Dexus Industria REIT Posts 7.4% Income Growth, Upgrades FY26 FFO Guidance
Dexus Industria REIT (DXI) reported robust half-year results with 7.4% like-for-like income growth and near full occupancy, upgrading its FY26 FFO guidance. The REIT is actively recycling capital and progressing a $225 million development pipeline focused on high-quality industrial assets.

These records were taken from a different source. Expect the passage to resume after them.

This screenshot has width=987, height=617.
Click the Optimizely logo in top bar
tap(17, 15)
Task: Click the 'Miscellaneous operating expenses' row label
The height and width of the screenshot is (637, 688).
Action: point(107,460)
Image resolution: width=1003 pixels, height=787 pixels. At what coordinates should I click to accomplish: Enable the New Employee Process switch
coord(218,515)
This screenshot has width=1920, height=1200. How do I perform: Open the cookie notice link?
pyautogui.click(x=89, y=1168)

- 7.4% like-for-like income growth and 99.7% occupancy
- FY26 FFO guidance upgraded slightly to 17.4 cents per security
- $225 million development pipeline at ASCEND Jandakot with 77% pre-leased
- Capital recycling includes $155 million Brisbane Technology Park divestment and strategic acquisitions
- Look-through gearing reduced to 26.2% with extended debt maturity and refinancing
Strong Operational Momentum
Dexus Industria REIT (ASX, DXI) has delivered a solid performance in the first half of 2026, underpinned by a 7.4% like-for-like income growth and an impressive 99.7% occupancy rate across its $1.4 billion industrial property portfolio. These results reflect the REIT’s strategic focus on well-located, high-quality warehouses in major Australian cities, which continue to attract strong tenant demand.
The REIT’s weighted average lease expiry (WALE) remains healthy at 5.3 years, supporting income stability and visibility. Contracted rent reviews averaged 3.3% in the half, contributing to organic income growth and underpinning the slight upgrade in full-year funds from operations (FFO) guidance to 17.4 cents per security, alongside reaffirmed distribution guidance of 16.6 cents per security.

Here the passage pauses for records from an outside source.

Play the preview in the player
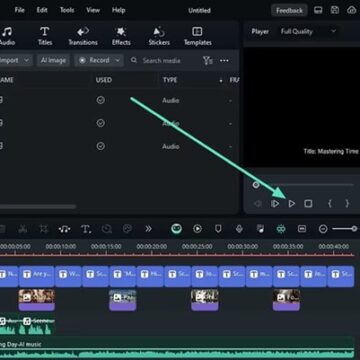 (x=292, y=203)
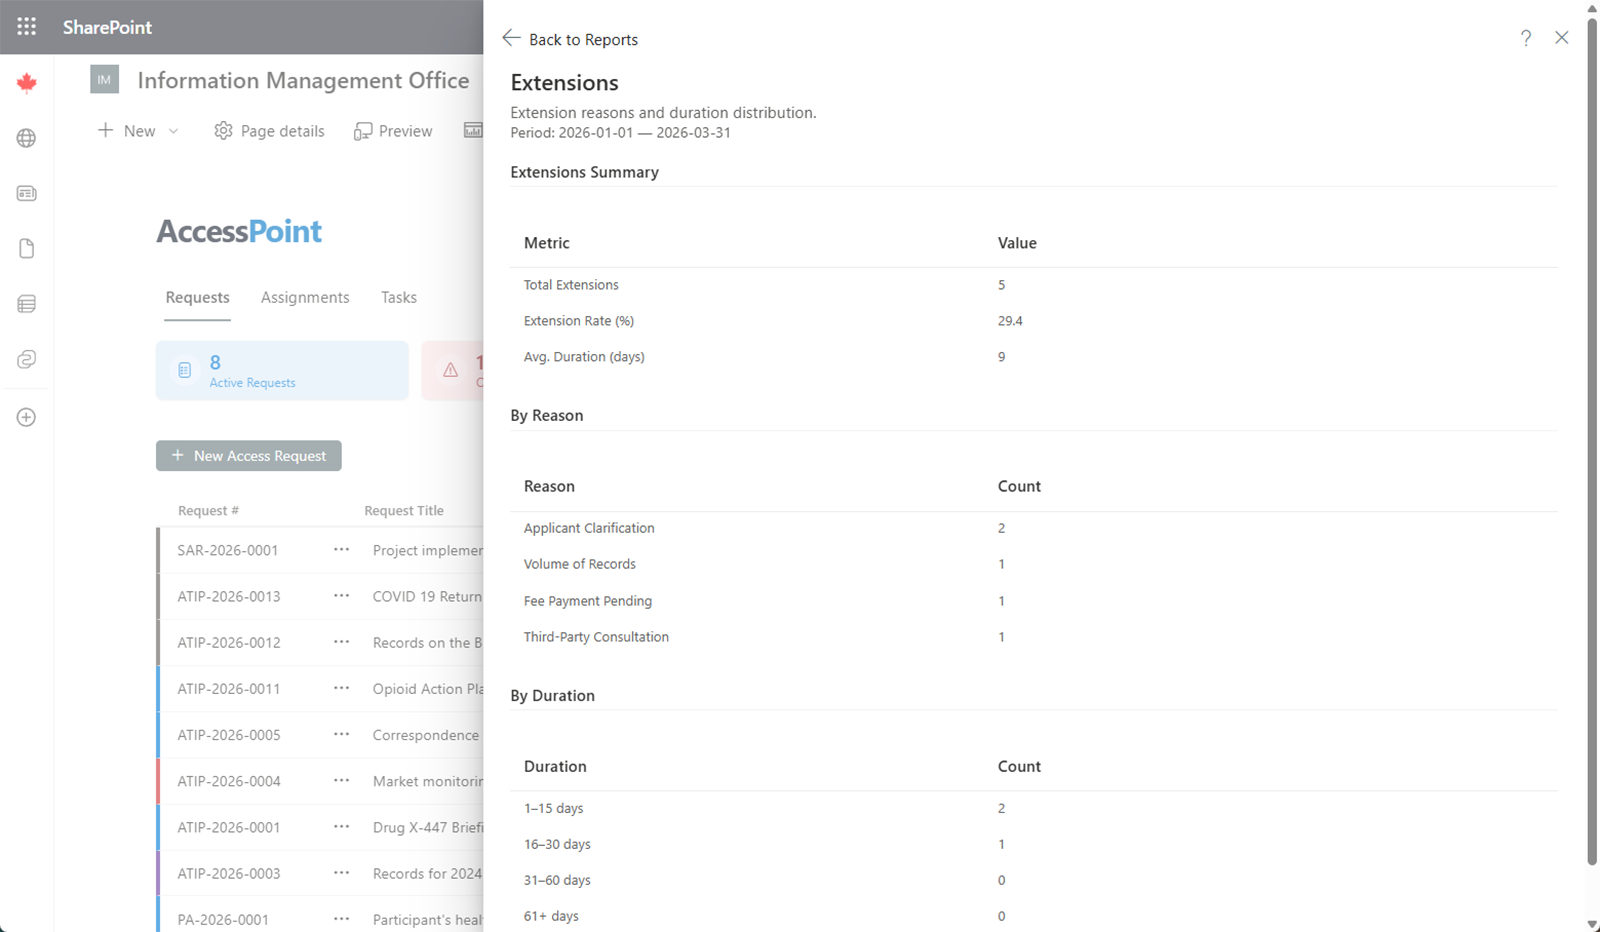Viewport: 1600px width, 932px height.
Task: Click the circled plus create icon in sidebar
Action: (27, 417)
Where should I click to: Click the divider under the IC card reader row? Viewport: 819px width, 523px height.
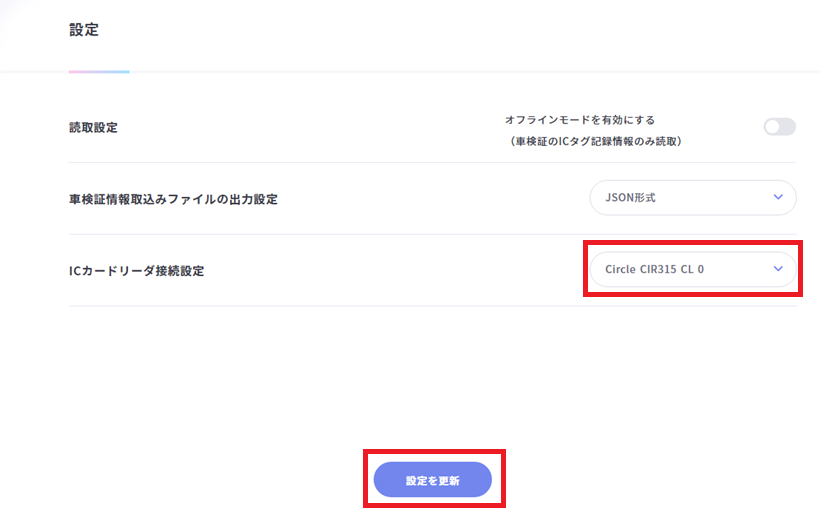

Active Capital Recycling and Strategic Acquisitions
DXI has continued to optimise its portfolio through capital recycling, notably completing the divestment of Brisbane Technology Park for $155 million in late 2025. Proceeds from this sale have been redeployed into four acquisitions across Sydney and Melbourne’s supply-constrained industrial markets, including the full acquisition of a Moorebank asset for $49.6 million, increasing Sydney exposure from 6% to 10% of the portfolio.

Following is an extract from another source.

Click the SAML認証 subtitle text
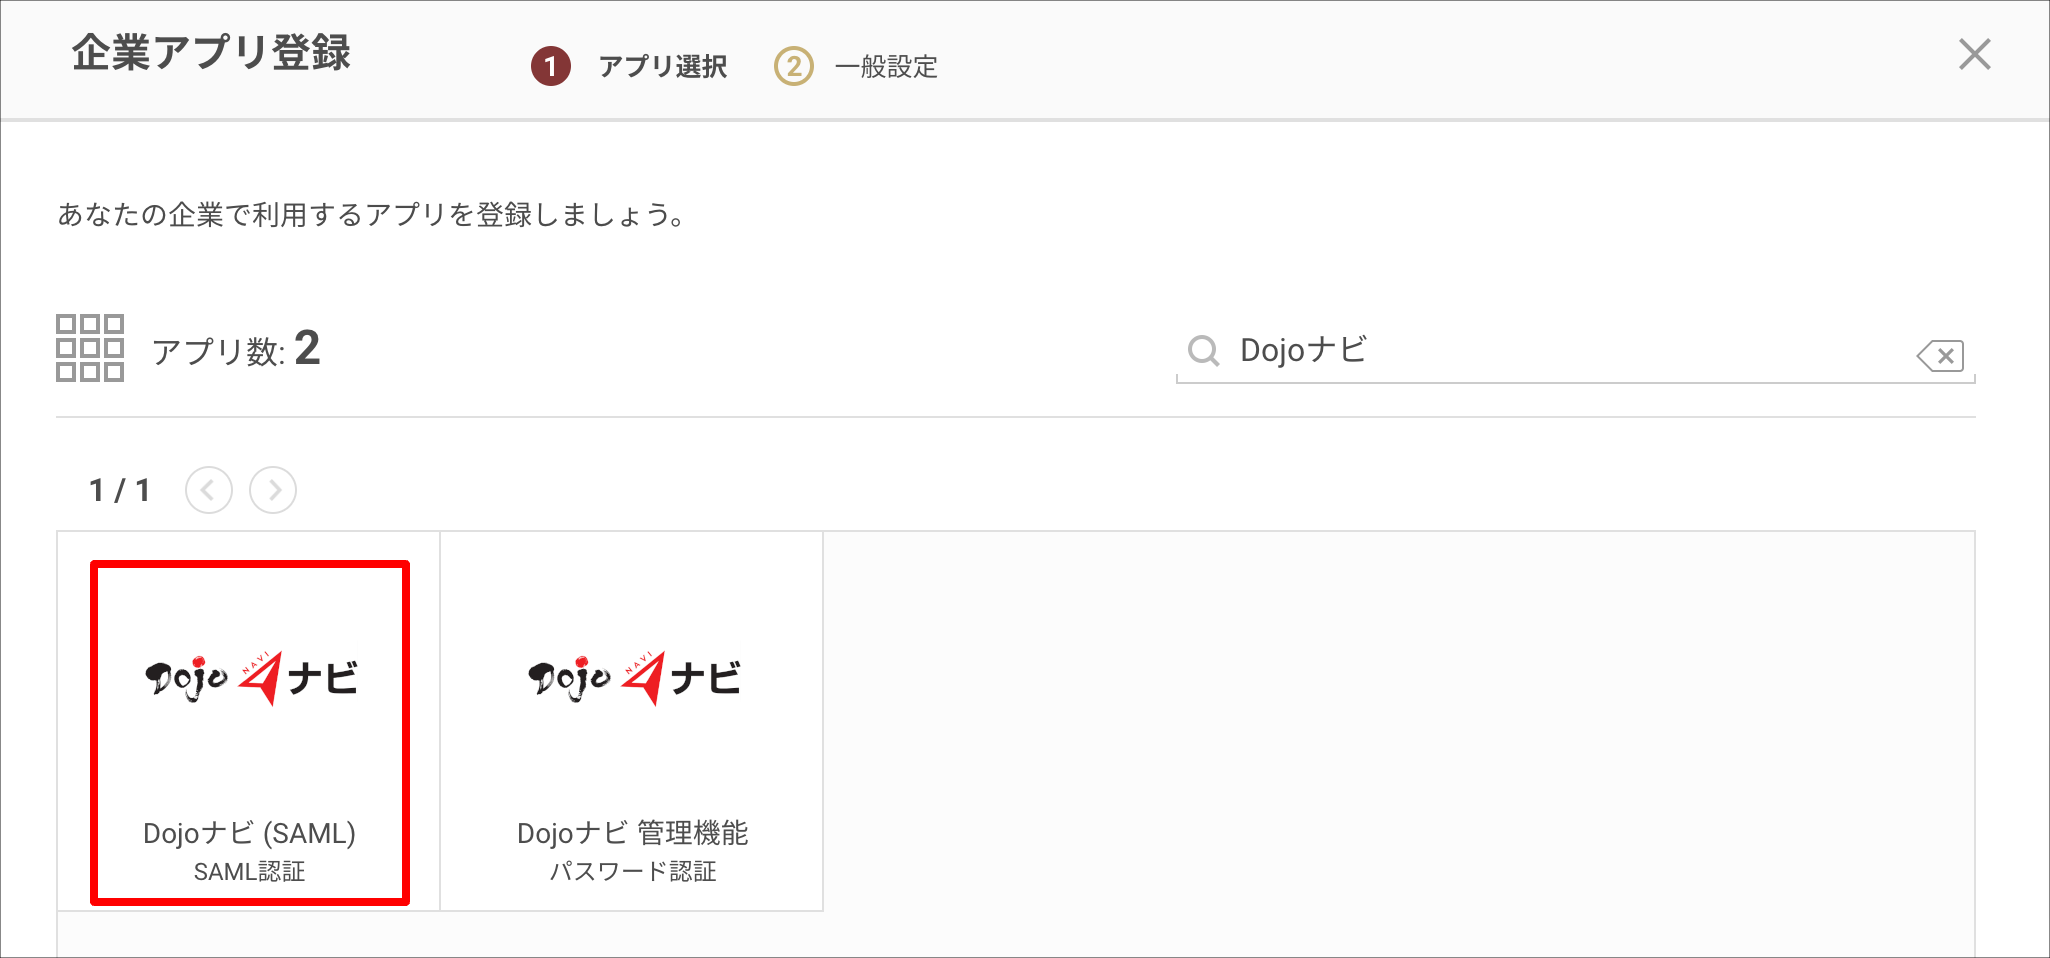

These acquisitions are positioned for value enhancement through active asset management and leasing upside, reflecting DXI’s strategy to invest in urban infill locations with strong growth prospects. The portfolio is now diversified across key states, with Victoria and New South Wales comprising over half the portfolio value.
Development Pipeline Driving Future Growth
DXI’s $225 million development pipeline, primarily centred on the ASCEND precinct at Jandakot, Western Australia, remains a key growth driver. With 77% of committed developments pre-leased, the pipeline is on track to deliver an average yield on cost of 6.6%, exceeding the 6.25% target. Recent completions have achieved yields above 6%, demonstrating the strength of development economics despite broader market challenges.
The pipeline includes a mix of speculative and pre-committed projects, with a total of approximately 241,000 square metres planned through to 2030. This development momentum supports DXI’s long-term income growth and capital appreciation objectives.
Balance Sheet Strength and Sustainability Focus
DXI’s balance sheet remains robust, with look-through gearing reduced to 26.2%, comfortably below the target range of 30-40%. The REIT has extended its debt maturity profile to an average of 3.8 years, with no maturities until December 2027, and refinanced approximately $150 million of facilities at competitive rates, enhancing financial flexibility.
On the sustainability front, DXI continues to embed environmental initiatives, including solar installations and circularity in developments, aligning with Dexus’s broader sustainability strategy. These efforts not only reduce environmental impact but also enhance asset resilience and tenant appeal.
Outlook
With strong leasing activity, a disciplined capital management approach, and a well-progressed development pipeline, DXI is well positioned to deliver secure income growth and capital returns. The REIT currently trades at a circa 25.7% discount to net tangible assets, offering an attractive distribution yield of 6.6% based on the latest security price.
Bottom Line?
DXI’s blend of operational strength, strategic acquisitions, and development progress sets the stage for sustained growth amid evolving industrial real estate dynamics.
Questions in the middle?
- How will DXI navigate potential interest rate fluctuations impacting development yields?
- What is the outlook for rental growth in Sydney and Melbourne’s urban infill industrial markets?
- How might sustainability initiatives influence tenant demand and asset valuations going forward?